▶ Directive
Copy the records from the line with "FEASIBLE label in the diagram" to the line with "coord(270,182)", switching "diagram" to "chart" and leaving all else unchanged.

▶ Data shown

:::::

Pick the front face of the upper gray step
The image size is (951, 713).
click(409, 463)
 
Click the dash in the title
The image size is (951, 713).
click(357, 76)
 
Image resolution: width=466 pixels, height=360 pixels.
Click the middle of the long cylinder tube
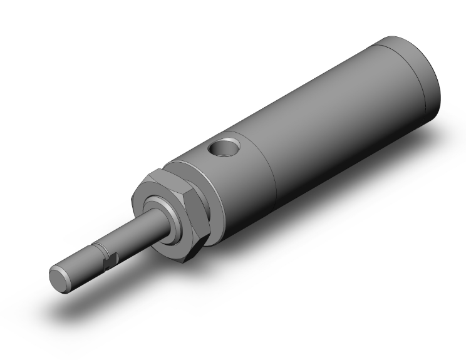click(326, 125)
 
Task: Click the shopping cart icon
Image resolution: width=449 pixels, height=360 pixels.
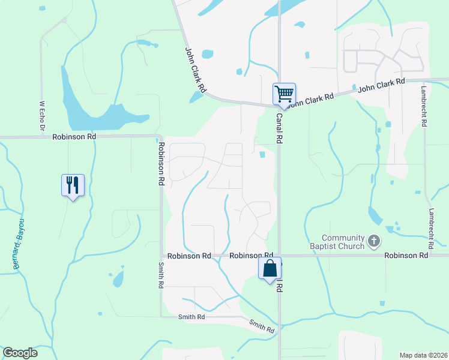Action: (284, 94)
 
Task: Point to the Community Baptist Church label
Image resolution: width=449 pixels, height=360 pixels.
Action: (343, 242)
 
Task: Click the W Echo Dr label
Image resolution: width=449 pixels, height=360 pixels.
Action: (42, 116)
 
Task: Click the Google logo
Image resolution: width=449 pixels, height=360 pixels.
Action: (20, 353)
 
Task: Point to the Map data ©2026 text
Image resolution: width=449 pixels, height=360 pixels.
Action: (423, 355)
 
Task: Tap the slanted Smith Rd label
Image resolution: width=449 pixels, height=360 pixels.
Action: (262, 326)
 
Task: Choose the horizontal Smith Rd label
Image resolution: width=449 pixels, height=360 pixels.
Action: (191, 316)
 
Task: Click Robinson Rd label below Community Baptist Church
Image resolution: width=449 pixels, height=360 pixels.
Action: (406, 256)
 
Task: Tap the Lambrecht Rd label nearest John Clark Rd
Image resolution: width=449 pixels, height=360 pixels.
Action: (424, 105)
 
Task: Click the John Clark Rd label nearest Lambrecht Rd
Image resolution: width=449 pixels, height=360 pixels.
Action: (381, 84)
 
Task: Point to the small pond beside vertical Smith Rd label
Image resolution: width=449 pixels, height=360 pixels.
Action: (118, 278)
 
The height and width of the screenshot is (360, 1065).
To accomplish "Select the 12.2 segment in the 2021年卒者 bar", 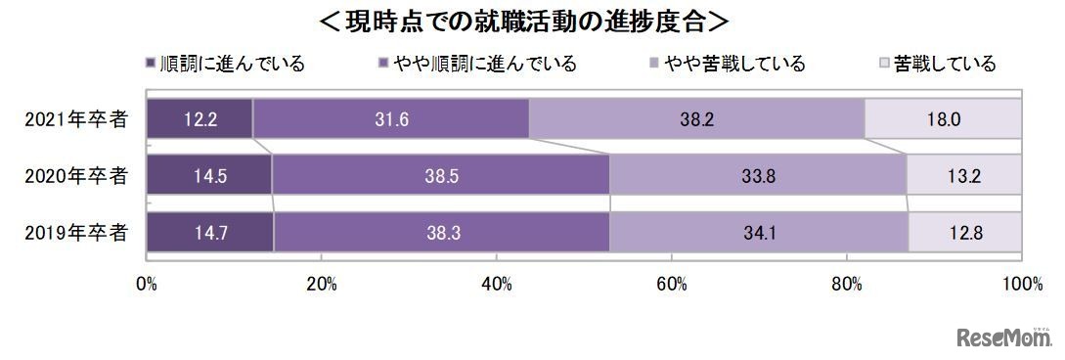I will [x=200, y=119].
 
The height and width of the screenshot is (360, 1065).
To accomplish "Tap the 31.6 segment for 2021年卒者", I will [x=391, y=119].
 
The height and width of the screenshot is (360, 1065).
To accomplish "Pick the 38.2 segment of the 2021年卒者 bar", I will [x=696, y=119].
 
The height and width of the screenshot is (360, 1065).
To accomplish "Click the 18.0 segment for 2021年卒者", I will [x=944, y=119].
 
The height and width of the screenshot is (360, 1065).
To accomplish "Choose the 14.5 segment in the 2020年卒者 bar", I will [x=209, y=176].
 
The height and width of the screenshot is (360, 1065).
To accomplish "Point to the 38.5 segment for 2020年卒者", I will [x=441, y=176].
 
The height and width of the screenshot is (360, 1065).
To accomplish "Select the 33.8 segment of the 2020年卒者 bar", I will [x=758, y=176].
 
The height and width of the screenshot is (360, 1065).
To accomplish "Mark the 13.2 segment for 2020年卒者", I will [x=964, y=176].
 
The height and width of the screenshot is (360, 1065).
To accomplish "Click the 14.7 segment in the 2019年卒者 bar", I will [x=210, y=233].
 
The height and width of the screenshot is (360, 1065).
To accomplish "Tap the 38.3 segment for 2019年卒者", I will [x=442, y=233].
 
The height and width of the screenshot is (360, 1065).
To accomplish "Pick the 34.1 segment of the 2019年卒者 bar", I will [x=759, y=233].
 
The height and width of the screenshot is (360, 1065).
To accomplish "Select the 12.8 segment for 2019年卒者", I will [x=966, y=233].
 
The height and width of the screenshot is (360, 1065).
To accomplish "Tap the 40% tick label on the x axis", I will [x=497, y=284].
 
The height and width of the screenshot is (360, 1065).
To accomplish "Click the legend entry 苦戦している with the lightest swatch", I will [x=939, y=65].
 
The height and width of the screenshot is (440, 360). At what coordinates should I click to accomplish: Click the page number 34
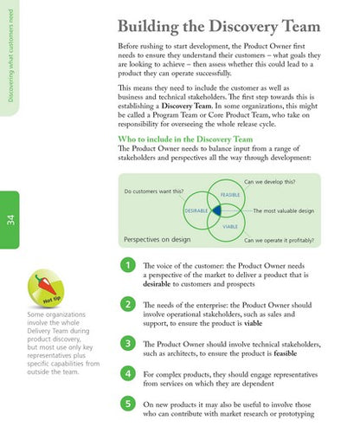coord(10,219)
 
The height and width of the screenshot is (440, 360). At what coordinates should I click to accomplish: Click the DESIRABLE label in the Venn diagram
coord(196,211)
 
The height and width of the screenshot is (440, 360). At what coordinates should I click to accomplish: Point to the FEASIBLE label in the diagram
coord(229,195)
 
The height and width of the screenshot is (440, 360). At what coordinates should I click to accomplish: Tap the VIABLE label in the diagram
coord(230,226)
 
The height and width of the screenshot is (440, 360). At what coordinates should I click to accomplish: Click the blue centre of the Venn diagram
coord(216,210)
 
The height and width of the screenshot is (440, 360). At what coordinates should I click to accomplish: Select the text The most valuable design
coord(283,211)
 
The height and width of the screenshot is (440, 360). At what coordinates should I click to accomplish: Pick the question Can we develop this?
coord(270,182)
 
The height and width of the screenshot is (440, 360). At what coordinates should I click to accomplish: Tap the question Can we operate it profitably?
coord(279,240)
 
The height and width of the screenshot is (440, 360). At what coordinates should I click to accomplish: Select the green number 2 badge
coord(126,305)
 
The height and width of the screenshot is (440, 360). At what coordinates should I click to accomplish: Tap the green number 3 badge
coord(126,344)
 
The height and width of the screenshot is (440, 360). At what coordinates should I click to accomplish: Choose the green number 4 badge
coord(126,373)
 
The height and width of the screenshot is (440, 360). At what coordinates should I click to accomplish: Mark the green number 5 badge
coord(126,404)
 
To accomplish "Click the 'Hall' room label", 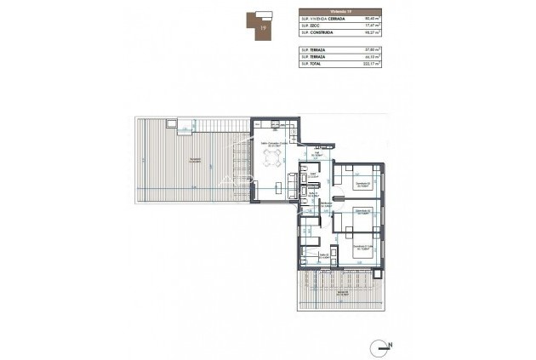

:::::

▶ Written response
The height and width of the screenshot is (440, 360). At what coordinates should I click to accomplish: Point to the FEASIBLE label in the chart
coord(229,195)
 
The height and width of the screenshot is (440, 360). At what coordinates should I click to accomplish: Tap the VIABLE label in the chart
coord(230,226)
 
The height and width of the screenshot is (440, 360). At what coordinates should I click to accomplish: Click the blue centre of the Venn chart
coord(216,210)
 
The height and width of the screenshot is (440, 360). At what coordinates should I click to accomplish: Select the text The most valuable design
coord(283,211)
 
The height and width of the screenshot is (440, 360). At what coordinates should I click to accomplish: Pick the question Can we develop this?
coord(270,182)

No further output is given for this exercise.